Nel frattempo il maggior rigore dei codici di corporate governance e degli statuti societari sta costringendo le società giapponesi ad allineare le loro politiche e pratiche agli interessi degli azionisti, a conferma che è in atto una vera e propria riforma societaria.

Emblematico in tal senso è il piano della Borsa Giapponese, che controlla le borse di Tokyo e Osaka, di mettere alla berlina le società che non si adeguano al nuovo corso di porre al centro delle loro attività la valorizzazione dell’azienda. A questo proposito, il numero dei consigli di amministrazione che adottano i nuovi principi aumenta sempre di più, grazie alla generale tendenza a conformarsi a quegli organi amministrativi che hanno fatto da apripista.

Valuta, keiretsu e creazione di valore

Particolarmente importante per molti investitori è se ci si deve proteggere dal rischio di cambio inerente ad investimenti fatti in Giappone. La debolezza dello yen è chiaramente un problema.

È cosa risaputa che le fluttuazioni di una valuta sono difficili da prevedere. D’altro canto, però, è possibile creare una copertura naturale e economica investendo nei principali esportatori, quali Mitsubishi Heavy Industries e Komatsu, che hanno realizzato profitti grazie alla forza relativa delle altre valute per molti anni.

Questi investimenti possono essere controbilanciati da investimenti in società a basso costo, a media capitalizzazione e con fatturati realizzati in yen che mirano ad accrescere i profitti. Le società che appartengono a questa categoria, come Nippon Television e Sompo Holdings, offrono buoni rendimenti difensivi.

Vale la pena anche esaminare più attentamente le società con partecipazioni incrociate, conosciute localmente come keiretsu, che si contraddistinguono per gli investimenti nel capitale dei loro partner in affari. Si levano sempre più alte le voci che da anni chiedono l’abbandono di questa pratica controversa e l’attuale scioglimento di queste relazioni può costituire fonte di una consistente creazione di valore.

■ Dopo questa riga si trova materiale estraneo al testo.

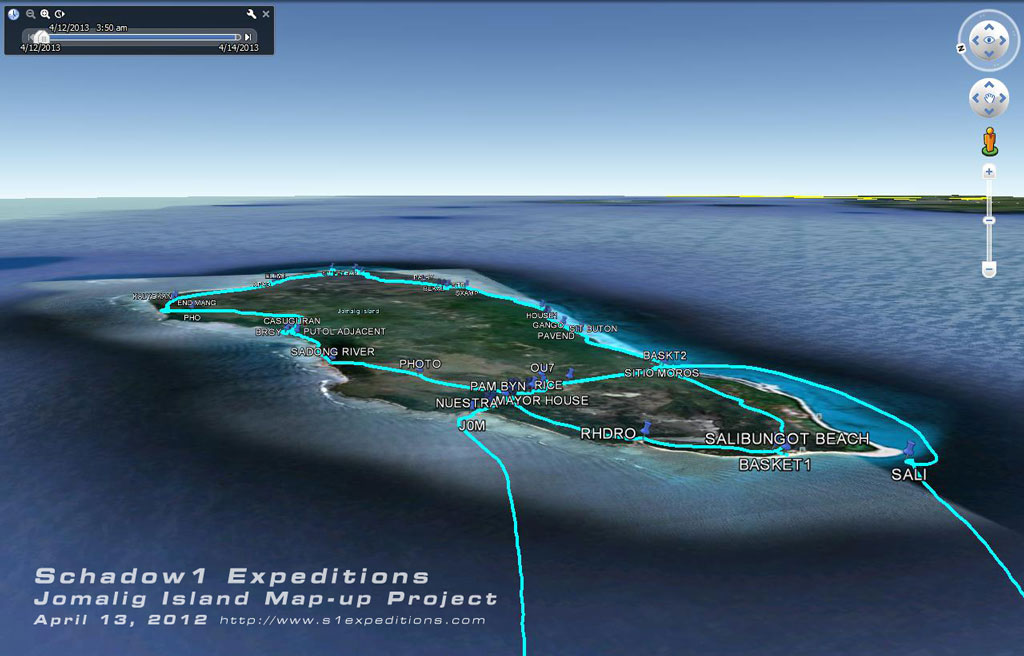Zoom out on the time range with magnifier-minus
Image resolution: width=1024 pixels, height=656 pixels.
[x=31, y=14]
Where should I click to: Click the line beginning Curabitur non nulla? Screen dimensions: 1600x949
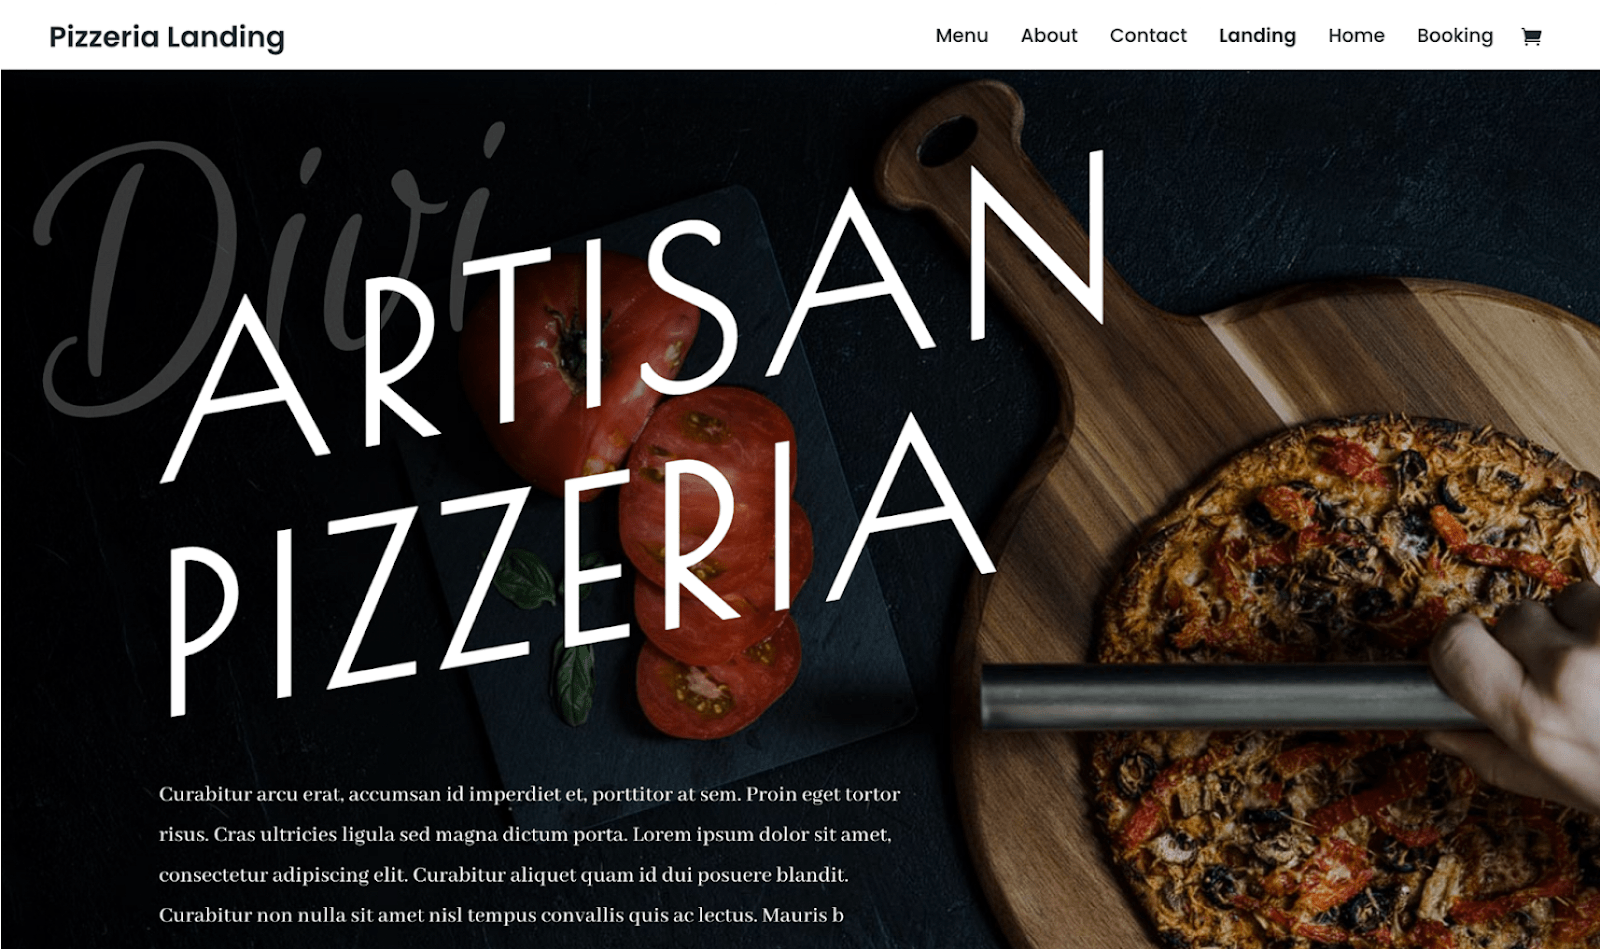[x=501, y=915]
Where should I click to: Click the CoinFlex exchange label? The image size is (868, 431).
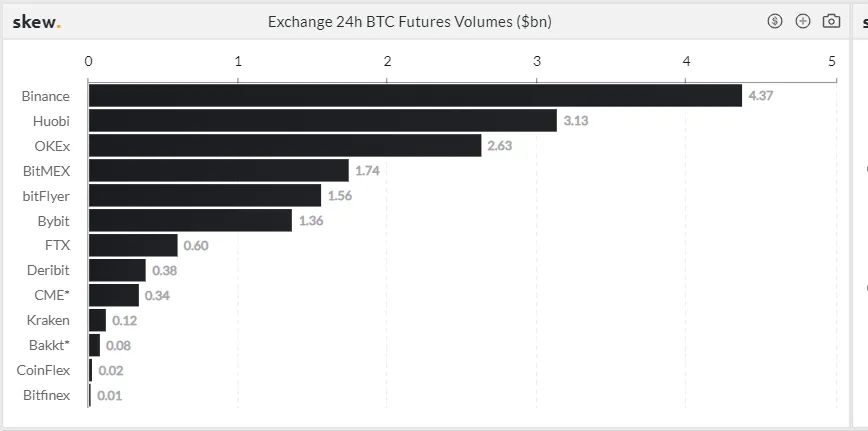(x=44, y=370)
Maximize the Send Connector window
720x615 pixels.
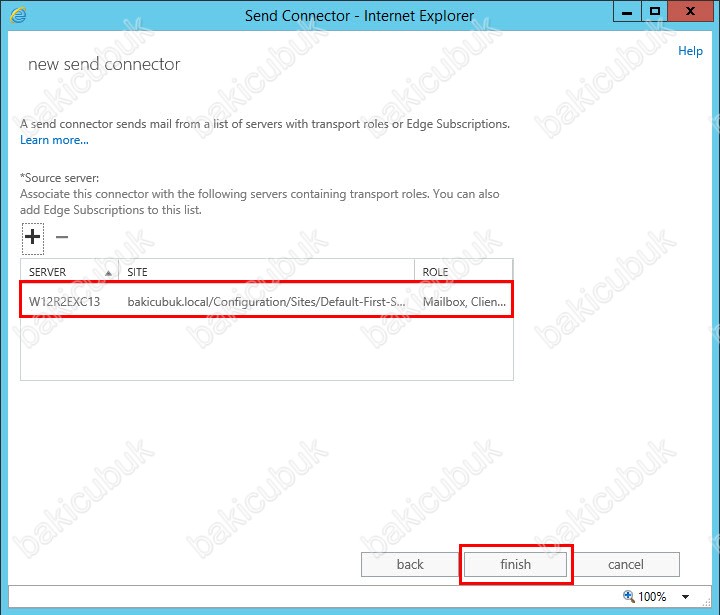(654, 12)
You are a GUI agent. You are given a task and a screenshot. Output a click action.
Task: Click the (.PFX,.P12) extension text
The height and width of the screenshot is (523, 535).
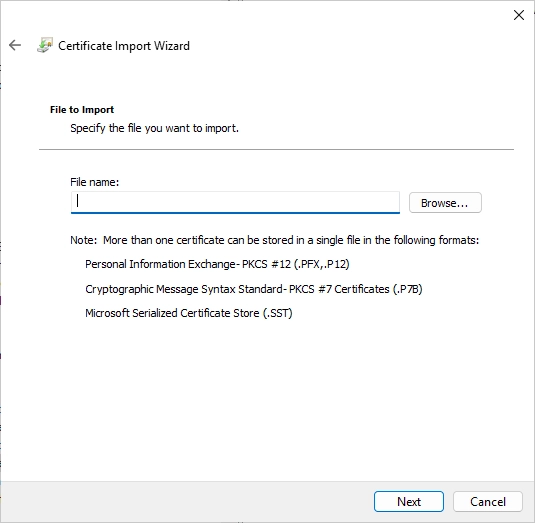click(322, 264)
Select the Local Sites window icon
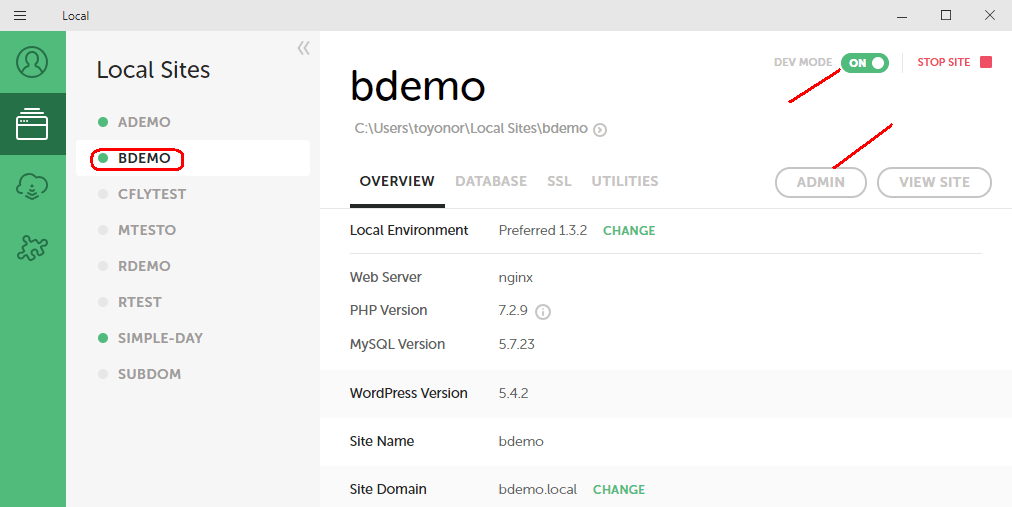 32,125
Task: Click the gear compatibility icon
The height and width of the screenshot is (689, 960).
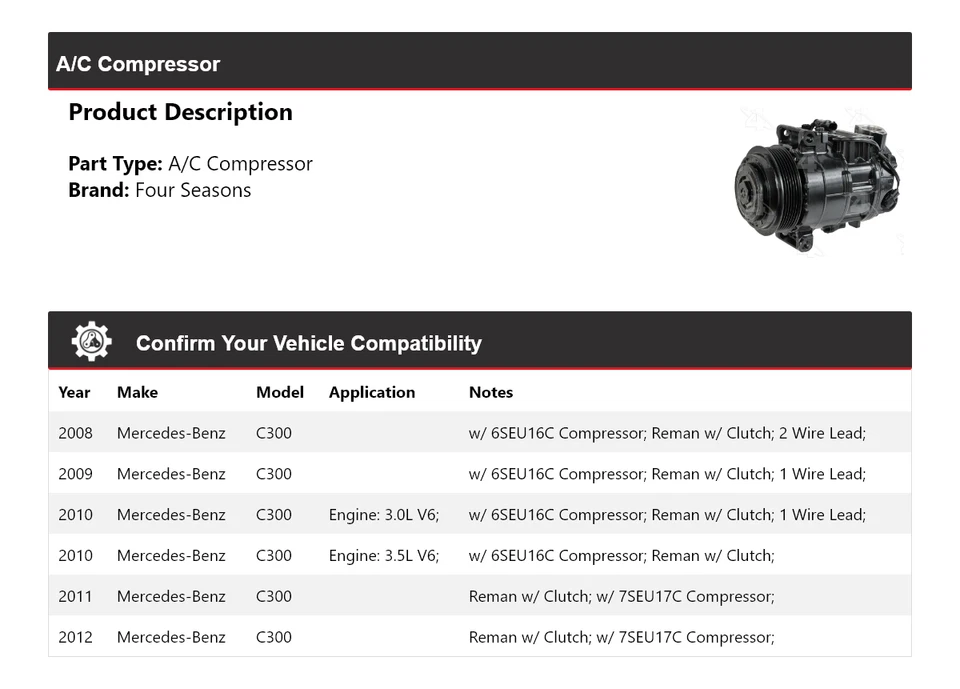Action: click(x=91, y=342)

Ci sono società giapponesi che sono molto più globali di quanto si possa pensare a prima vista. Un buon esempio è dato da Mitsubishi UJF, la maggiore banca giapponese, che possiede circa il 25% di Morgan Stanley.

Sarà diverso questa volta?

Molte azioni giapponesi passano di mano ad un rapporto utili-prezzo variabile fra 8x e 15x. Analogamente a quanto si verifica per le azioni britanniche, altrettanto poco amate, le azioni giapponesi offrono la possibilità di comprare a buon prezzo società di alta qualità che sono però sottovalutate.

In prospettiva, riteniamo che vi siano numerosi potenziali catalizzatori che possano far impennare il mercato giapponese. Nell’attesa, però, gli investitori possono incassare i dividendi. Infatti, al momento il nostro portafoglio giapponese rende mediamente il 3%.

È vero che il 3% potrebbe sembrare relativamente basso ma è altrettanto vero che quella giapponese è più o meno l’unica economia in cui le azioni rendono molto più dei titoli di stato. Peraltro, i dividendi giapponesi stanno aumentando più rapidamente di quelli dell’S&P 500.

Ovviamente, proprio come Takerufuji, che non è il primo esordiente in cui vengono riposte le speranze per il futuro del sumo, non è la prima volta che la ripresa del Giappone è annunciata, per poi essere puntualmente smentita. Chissà se dopo una serie di falsi allarmi questa volta sarà diverso.

Nessuno può esserne certo ma le azioni giapponesi dovrebbero quanto meno apportare caratteristiche difensive e una crescita costante ad un portafoglio diversificato globalmente. Come minimo potrebbero dare un reddito tutt’altro che disprezzabile e una notevole crescita nel lungo periodo.